Chronique de Serres et d’ailleurs IV (2)


Auditrices et auditeurs : que vous m’écoutiez ou non, bonjour. La saison d’été excite les marchands de pittoresque et de traditionnel estampillés par les syndicats d’initiatives et autres bons offices de tourisme. Un certain nombre d’entre eux serait prêts à baisser leur pantalon et à montrer leur cul si cela devait attirer le touriste qui est considéré comme une manne financière par les têtes pensantes, pansues et dépensantes des comités départementaux chargés de capter l’estivant par tous les moyens possibles. Et dans cette rage de fabriquer du touristique, il y a une attraction incontournable, le marché gourmand. Qu’importe que ces marchés dits gourmands détournent vers eux la clientèle des étrangers en villégiature et des autochtones disponibles, qu’importe qu’en conséquence un certain nombre de petits restaurants voient fondre leur clientèle en été et dépérissent subséquemment, qu’importe que les villages se désertifient l’hiver par manque d’initiatives autres que touristiques, maintenant le moindre village se doit d’organiser de ces ripailles sur tréteaux annoncées à grand renfort de panneaux fleurissant aux carrefours et d’affichettes collées çà et là.

Mais le tourisme est international comme la peste est contagieuse et les organisateurs de ces agapes tarifées s’en voudraient de manquer quelque poisson dans le vivier des estivants de passage dans leur région. Sans compter les allochtones qui y sont installés car notre région se peuple de manière croissante d’individus exotiques et insulaires venus des iles britanniques. Mais, c’est bien connu, les ânes se frottant aux ânes – asinus asinum fricat disaient les romains dans leur langue vernaculaire – bien des anglo-saxons préfèrent vivre en circuit fermé  et pratiquent peu notre langue française. C’est pour cette raison que cet été on pouvait voir sur une affiche informant de la tenue d’un marché gourmand dans un village lotois une annonce bilingue : « Marché gourmand –Gourmet market » et plus bas : « Possibility to consume on site ». Il ne me revient pas de juger de cet anglais commercial mais je constatai que les organisateurs étaient prêts à toutes les gâteries pour s’attirer les grâces de gens qui s’intéressent apparemment plus à la boustifaille qu’à la pratique de la langue du pays dans lequel ils se trouvent. Et, je constatai en outre avec intérêt que le verbe anglais to consume peut se traduire au moins de deux manières différentes en français par les verbes consommer ou consumer. Evidemment, la possibilité de consumer sur place fut déjà prévue par les anglais à Rouen du temps de Jeanne d’Arc. Sans commentaire…

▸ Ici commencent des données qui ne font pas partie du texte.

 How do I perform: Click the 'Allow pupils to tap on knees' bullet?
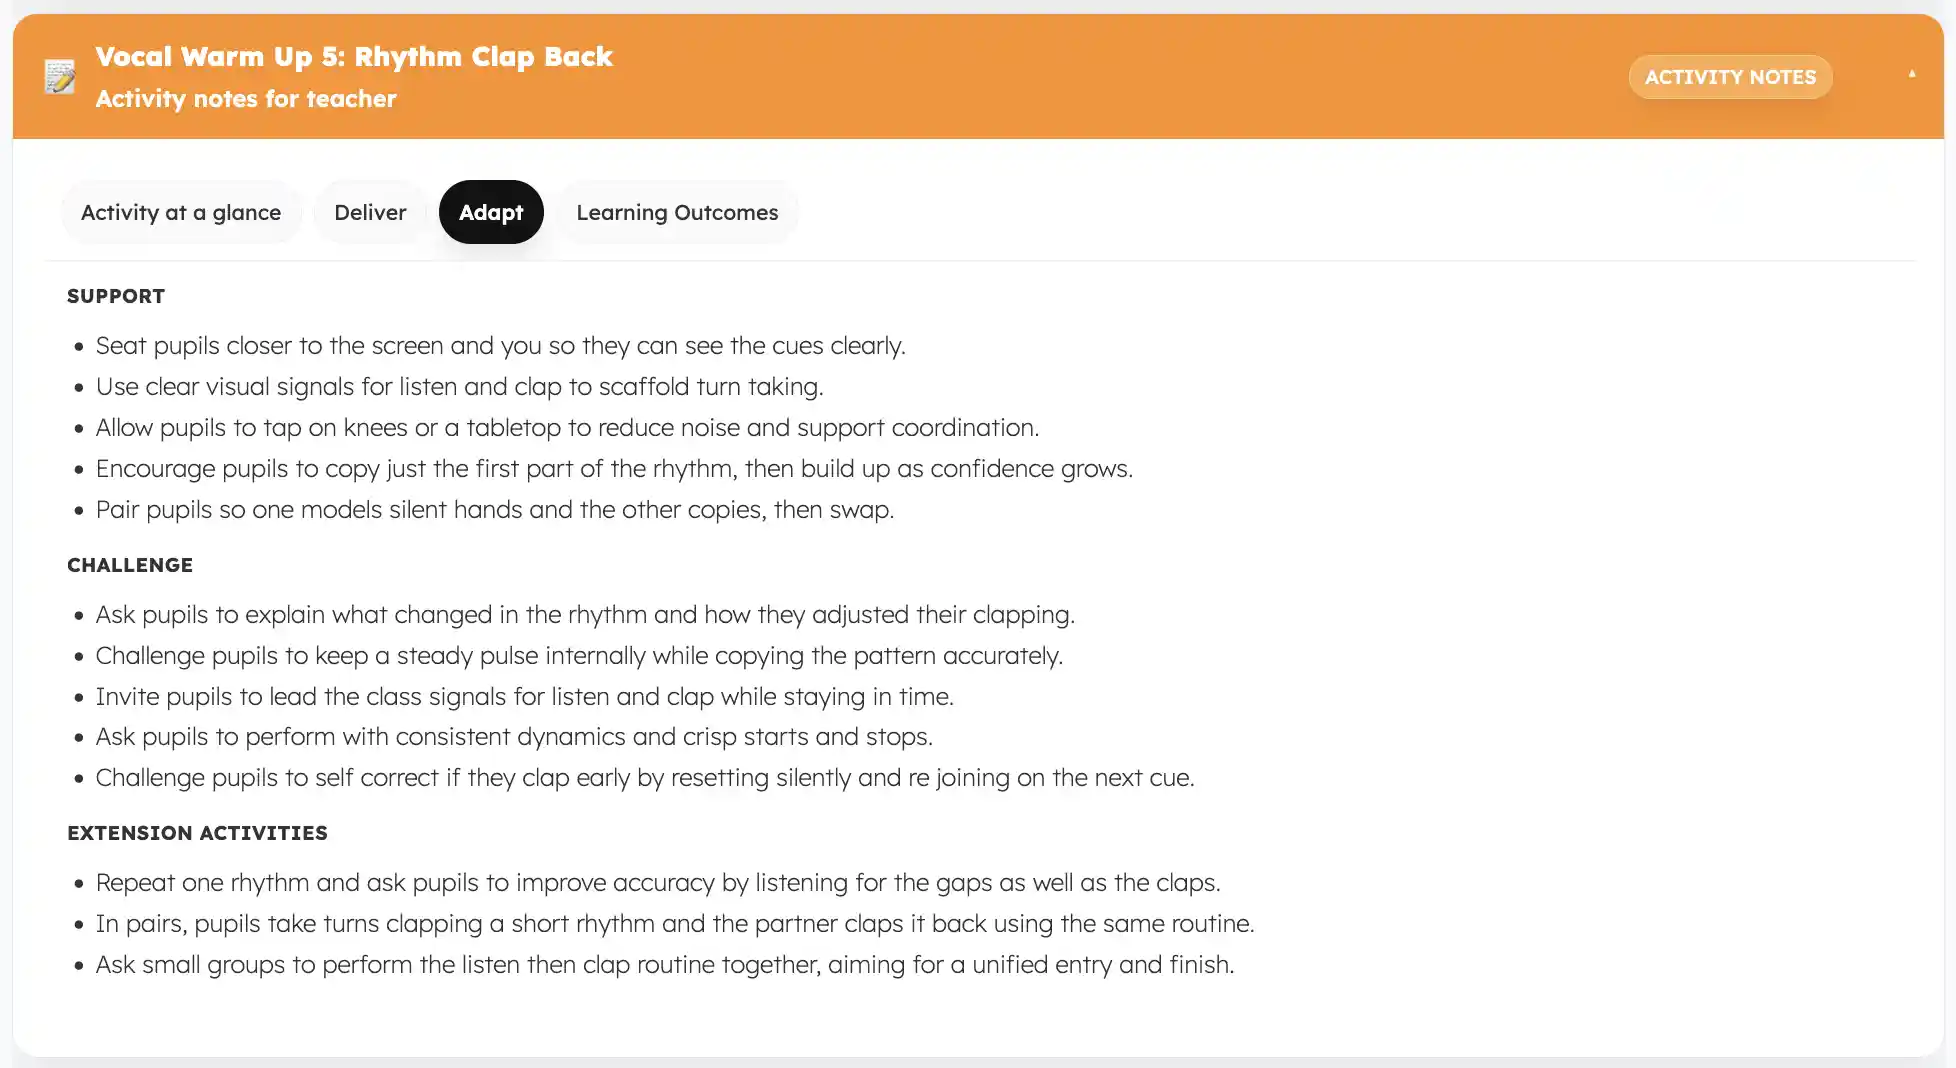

Il est étonnant de voir ainsi fleurir la langue anglaise sur nos murs et le philosophe Michel Serres s’en inquiète en signalant qu’il y a plus de mots d’anglais de nos jours sur les murs de Paris qu’il n’y avait de mots d’allemand du temps de l’occupation et il ne se gêne pas pour traiter de collabos ceux de nos compatriotes qui utilisent à tort et à travers des termes anglais. De plus, il constate que cela vient du plus haut niveau de l’Etat, ce qui l’attriste particulièrement. Mais ce n’est pas parce que les puissants jouent les collabos que l’électeur de base doit les imiter. De la résistance, que diantre !

On voit par-là que ce sont les glands qui nourrissent les cauchon.